Only exists in ARC. It works like assign in MRC(Manual Retain Count). These properties won't be retained. Ususally you'd want to use such properties for delegates because they don't need an owner which retains them.

What is the default access modifier for the class?

Internal

What is the default access modifier for the member of the class?

Private.

What is the default access modifier for the member of the struct?

Private.

Why used [self weak] and [self unwoned]

Use a weakreference when the other instance has a shorter lifetime. Use an unowned reference when the other instance has the same lifetime or a longer lifetime.

Stored Property?

Stored properties can be either variable stored properties or constant stored properties.

NOTE: This behavior is due to structures being value types. When an instance of a value type is marked as a constant, so are all of its properties. The same is not true for classes, which are reference types. If you assign an instance of a reference type to a constant, you can still change that instance variable properties.

Computed Property?

A computed property with a getter but no setter is known as a read-only computed property. It always returns a value, and cannot be set to a different value. Classes, structures, and enumerations can define computed properties, which do not actually store a value. Instead, they provide a getter and an optional setter to retrieve and set other properties and values indirectly.
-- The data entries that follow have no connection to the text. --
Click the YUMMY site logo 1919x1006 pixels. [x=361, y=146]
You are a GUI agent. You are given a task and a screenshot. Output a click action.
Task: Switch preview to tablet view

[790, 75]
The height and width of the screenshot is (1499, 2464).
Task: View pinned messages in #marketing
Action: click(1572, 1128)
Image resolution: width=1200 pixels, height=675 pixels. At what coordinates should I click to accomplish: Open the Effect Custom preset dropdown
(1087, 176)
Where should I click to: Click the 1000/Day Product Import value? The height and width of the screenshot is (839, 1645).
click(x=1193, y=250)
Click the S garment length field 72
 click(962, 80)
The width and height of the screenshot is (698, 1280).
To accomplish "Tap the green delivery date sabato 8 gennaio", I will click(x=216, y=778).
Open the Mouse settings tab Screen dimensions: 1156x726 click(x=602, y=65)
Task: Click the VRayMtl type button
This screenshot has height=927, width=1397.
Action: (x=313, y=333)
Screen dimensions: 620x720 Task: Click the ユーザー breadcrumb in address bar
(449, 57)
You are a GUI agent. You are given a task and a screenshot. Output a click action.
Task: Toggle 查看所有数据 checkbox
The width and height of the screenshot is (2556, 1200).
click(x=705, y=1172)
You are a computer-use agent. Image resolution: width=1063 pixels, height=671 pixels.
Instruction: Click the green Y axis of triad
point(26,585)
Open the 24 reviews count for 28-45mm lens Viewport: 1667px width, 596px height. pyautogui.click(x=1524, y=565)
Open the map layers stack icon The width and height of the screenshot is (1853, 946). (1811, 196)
Protocol is a type. You can use it in many places like:

  1. As a parameter type or return type in a function, method, or initializer.
  2. As the type of a constant, variable, or property
  3. As the type of items in an array, dictionary, or other container. Because protocols are types, begin their names with a capital letter to match the names of other types in Swift (such as Int, String, and Double).
  4. Delegation is a design pattern that enables a class or structure to hand off (or delegate) some of its responsibilities to an instance of another type.

Protocol Property?

  1. A protocol declaration only specifies the required property name and type. It doesn’t say anything about whether the property should be a `stored or computed.
  2. A { get set } property cannot be a constant stored property. It should be a computed property and both get and set should be implemented.
  3. Stored and computed properties are usually associated with instances of a particular type. However, properties can also be associated with the type itself. Such properties are known as type properties.
  4. Always prefix type property requirements with the static keyword when you define them in a protocol. let declarations cannot be computed properties Variadic parameters are allowed. Default values are not allowed.You can implement a protocol initializer requirement on a conforming class as either a designated initializer or a convenience initializer. In both cases, you must mark the initializer implementation with the requiredmodifier:
  5. If you mark a protocol instance method requirement as mutating, you do not need to write the mutating keyword when writing an implementation of that method for a class. The mutating keyword is only used by structures and enumerations.
  6. If a subclass overrides a designated initializer from a superclass, and also implements a matching initializer requirement from a protocol, mark the initializer implementation with both the required and override modifiers:
  7. Protocols can have failable initializers. A failable initializer requirement can be satisfied by a failable or nonfailable initializer on a conforming type. A nonfailable initializer requirement can be satisfied by a nonfailable initializer or an implicitly unwrapped failable initializer.

Note

You define type properties with the static keyword. For computed type properties for class types, you can use the class keyword instead to allow subclasses to override the superclass’s implementation.